Extract from the entries below, exactly as given, only the lines from the line containing "Instruction: Toggle record" to the line containing "Task: Select the Measure ruler tool", both lines included.

--- --- ---

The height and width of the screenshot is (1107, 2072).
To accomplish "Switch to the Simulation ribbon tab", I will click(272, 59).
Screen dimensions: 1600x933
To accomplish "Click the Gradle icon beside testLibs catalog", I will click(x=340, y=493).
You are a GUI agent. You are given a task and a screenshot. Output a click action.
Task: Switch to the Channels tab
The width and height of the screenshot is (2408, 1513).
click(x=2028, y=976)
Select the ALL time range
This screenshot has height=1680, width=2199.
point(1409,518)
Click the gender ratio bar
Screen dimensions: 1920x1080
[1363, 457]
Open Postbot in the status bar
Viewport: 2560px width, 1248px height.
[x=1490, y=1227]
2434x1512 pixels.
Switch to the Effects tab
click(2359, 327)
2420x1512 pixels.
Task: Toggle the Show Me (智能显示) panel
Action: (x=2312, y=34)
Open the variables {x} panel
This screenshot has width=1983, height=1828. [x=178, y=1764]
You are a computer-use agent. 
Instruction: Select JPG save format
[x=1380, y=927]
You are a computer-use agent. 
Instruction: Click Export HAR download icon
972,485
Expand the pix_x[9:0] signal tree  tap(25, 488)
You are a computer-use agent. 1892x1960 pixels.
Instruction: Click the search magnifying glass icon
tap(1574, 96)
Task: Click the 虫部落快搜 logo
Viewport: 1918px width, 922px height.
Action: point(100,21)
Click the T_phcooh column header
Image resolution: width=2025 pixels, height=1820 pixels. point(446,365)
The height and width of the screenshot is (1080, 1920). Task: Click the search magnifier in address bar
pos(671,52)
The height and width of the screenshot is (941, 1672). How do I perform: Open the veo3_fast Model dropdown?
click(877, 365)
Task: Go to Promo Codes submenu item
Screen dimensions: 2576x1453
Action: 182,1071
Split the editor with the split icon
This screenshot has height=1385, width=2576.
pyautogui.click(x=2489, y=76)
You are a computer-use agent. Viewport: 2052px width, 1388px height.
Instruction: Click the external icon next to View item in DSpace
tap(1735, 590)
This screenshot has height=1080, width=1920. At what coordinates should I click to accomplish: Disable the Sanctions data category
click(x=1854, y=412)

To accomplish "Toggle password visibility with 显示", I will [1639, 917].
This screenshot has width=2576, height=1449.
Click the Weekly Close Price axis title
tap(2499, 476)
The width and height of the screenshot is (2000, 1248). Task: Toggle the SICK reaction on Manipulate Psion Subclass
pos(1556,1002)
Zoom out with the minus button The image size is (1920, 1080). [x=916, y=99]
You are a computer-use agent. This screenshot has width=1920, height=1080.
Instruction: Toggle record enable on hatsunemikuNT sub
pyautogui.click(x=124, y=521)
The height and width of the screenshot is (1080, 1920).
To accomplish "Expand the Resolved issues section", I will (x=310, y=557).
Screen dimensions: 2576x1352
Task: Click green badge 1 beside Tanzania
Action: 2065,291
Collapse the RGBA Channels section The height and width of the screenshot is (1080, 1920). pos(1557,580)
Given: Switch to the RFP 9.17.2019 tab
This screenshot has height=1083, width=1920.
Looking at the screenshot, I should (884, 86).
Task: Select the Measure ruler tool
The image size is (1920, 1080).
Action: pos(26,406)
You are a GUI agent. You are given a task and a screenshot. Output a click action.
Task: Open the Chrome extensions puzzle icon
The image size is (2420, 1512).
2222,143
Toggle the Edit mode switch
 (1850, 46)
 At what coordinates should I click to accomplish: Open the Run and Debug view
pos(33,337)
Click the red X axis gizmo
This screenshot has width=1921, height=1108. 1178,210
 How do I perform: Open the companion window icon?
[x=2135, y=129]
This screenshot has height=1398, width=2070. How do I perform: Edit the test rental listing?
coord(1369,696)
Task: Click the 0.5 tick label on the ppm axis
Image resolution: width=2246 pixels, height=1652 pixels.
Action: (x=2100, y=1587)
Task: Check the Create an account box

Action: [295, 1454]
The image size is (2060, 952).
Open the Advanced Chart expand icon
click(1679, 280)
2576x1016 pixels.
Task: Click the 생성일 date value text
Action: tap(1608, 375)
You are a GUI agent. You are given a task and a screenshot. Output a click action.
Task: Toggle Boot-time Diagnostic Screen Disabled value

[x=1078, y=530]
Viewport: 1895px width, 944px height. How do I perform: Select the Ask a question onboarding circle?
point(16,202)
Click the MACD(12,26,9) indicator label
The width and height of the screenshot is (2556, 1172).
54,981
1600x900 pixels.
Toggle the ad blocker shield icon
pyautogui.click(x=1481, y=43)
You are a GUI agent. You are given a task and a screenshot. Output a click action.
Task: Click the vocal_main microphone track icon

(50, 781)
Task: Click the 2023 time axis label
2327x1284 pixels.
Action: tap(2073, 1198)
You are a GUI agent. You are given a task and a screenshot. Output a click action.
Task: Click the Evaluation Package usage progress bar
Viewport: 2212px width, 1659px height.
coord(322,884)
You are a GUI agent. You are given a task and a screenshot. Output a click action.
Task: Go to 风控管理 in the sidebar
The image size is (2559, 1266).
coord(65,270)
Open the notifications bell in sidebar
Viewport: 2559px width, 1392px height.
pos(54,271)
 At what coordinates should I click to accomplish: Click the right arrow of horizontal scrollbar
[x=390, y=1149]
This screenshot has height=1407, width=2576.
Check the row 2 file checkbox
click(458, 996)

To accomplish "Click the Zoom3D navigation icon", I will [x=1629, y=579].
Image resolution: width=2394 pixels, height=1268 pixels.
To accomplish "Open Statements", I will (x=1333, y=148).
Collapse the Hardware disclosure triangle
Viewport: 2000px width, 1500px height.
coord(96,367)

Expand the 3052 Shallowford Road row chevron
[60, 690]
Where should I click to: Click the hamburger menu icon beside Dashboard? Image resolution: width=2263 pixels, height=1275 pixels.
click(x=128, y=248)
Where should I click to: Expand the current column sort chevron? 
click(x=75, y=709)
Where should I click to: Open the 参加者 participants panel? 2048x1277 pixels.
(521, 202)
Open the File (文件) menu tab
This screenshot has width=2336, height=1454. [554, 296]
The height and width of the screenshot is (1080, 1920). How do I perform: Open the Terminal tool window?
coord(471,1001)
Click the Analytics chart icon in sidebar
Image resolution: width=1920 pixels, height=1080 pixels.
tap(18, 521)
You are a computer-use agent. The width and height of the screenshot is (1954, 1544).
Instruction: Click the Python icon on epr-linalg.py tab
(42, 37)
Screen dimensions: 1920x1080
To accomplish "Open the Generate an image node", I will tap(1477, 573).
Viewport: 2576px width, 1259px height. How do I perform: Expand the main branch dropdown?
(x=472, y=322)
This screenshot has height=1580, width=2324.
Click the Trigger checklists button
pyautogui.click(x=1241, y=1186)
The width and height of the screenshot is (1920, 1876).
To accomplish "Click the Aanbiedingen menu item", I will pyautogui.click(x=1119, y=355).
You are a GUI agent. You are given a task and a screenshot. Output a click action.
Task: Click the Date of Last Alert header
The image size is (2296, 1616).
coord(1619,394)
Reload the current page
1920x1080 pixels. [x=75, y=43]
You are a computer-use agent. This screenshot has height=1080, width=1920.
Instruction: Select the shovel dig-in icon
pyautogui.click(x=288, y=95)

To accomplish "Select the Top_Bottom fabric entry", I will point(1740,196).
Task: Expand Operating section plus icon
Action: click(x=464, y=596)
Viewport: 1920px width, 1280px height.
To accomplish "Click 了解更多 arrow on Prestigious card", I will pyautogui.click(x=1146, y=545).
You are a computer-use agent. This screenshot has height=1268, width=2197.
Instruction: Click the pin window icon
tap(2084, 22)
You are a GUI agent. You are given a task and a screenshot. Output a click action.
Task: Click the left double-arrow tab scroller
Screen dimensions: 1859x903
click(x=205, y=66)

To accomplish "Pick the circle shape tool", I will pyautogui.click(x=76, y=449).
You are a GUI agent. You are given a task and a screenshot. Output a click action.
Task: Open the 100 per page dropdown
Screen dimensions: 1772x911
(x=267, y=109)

--- --- ---

▶ Solution to this exercise:
Instruction: Toggle record enable on hatsunemikuNT sub
pyautogui.click(x=124, y=521)
The height and width of the screenshot is (1080, 1920).
To accomplish "Expand the Resolved issues section", I will (x=310, y=557).
Screen dimensions: 2576x1352
Task: Click green badge 1 beside Tanzania
Action: 2065,291
Collapse the RGBA Channels section The height and width of the screenshot is (1080, 1920). pos(1557,580)
Given: Switch to the RFP 9.17.2019 tab
This screenshot has height=1083, width=1920.
Looking at the screenshot, I should (884, 86).
Task: Select the Measure ruler tool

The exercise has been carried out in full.